— Work to complete —
Go through the records and report each line holding the string "height".

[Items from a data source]
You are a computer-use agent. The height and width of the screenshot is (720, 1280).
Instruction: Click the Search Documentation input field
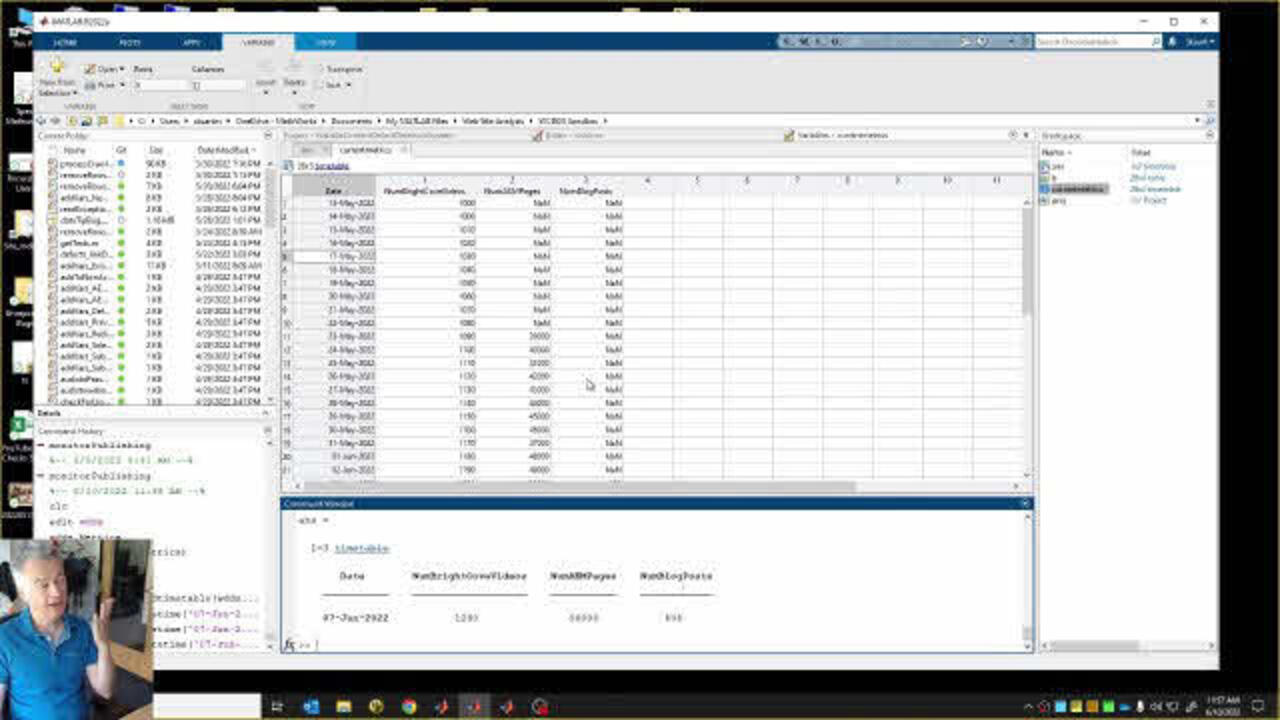pyautogui.click(x=1091, y=42)
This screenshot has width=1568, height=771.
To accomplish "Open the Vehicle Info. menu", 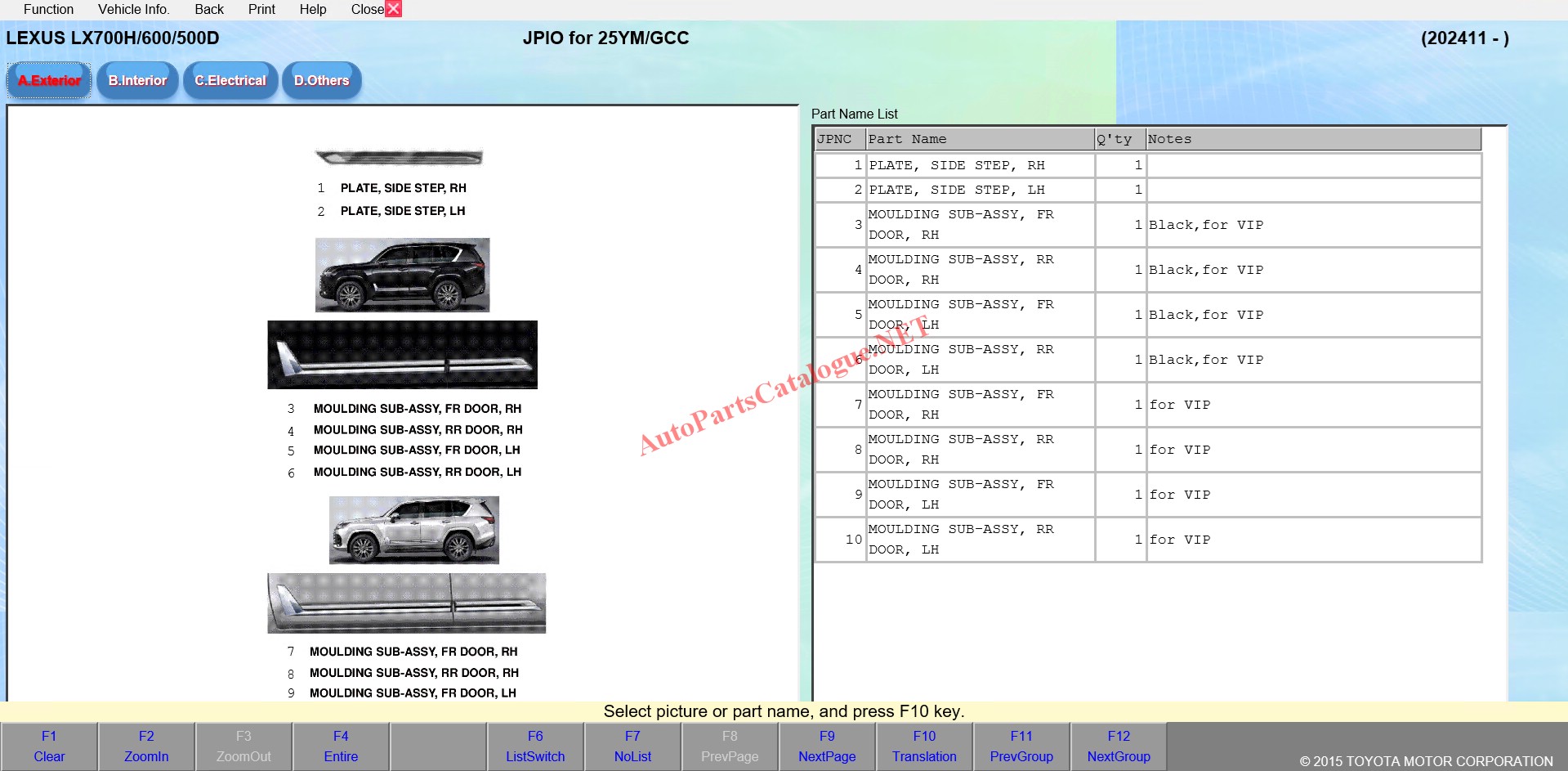I will point(133,9).
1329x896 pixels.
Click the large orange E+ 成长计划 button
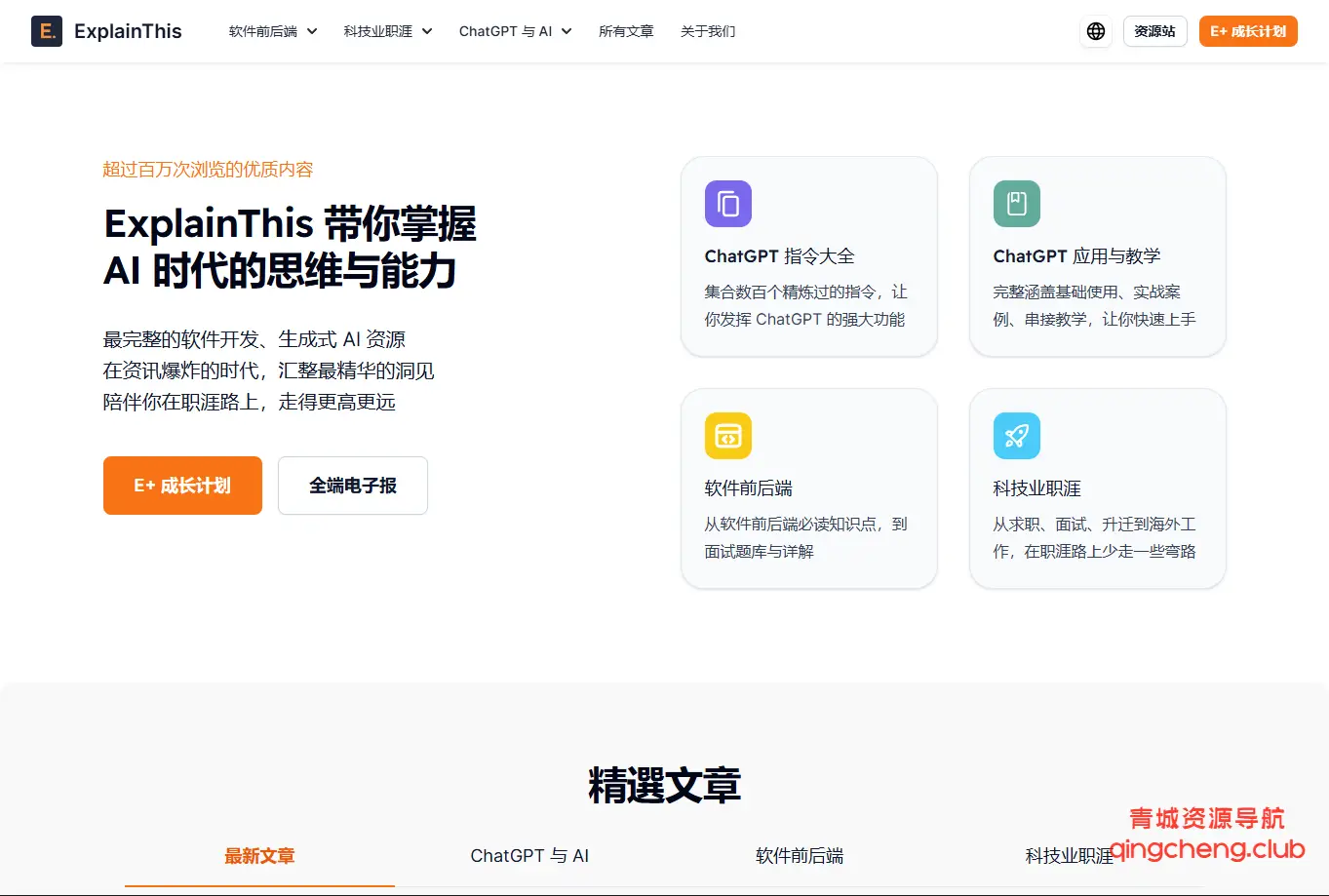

— Written answer —
You are a computer-use agent. The height and width of the screenshot is (720, 1280).
This screenshot has width=1568, height=771.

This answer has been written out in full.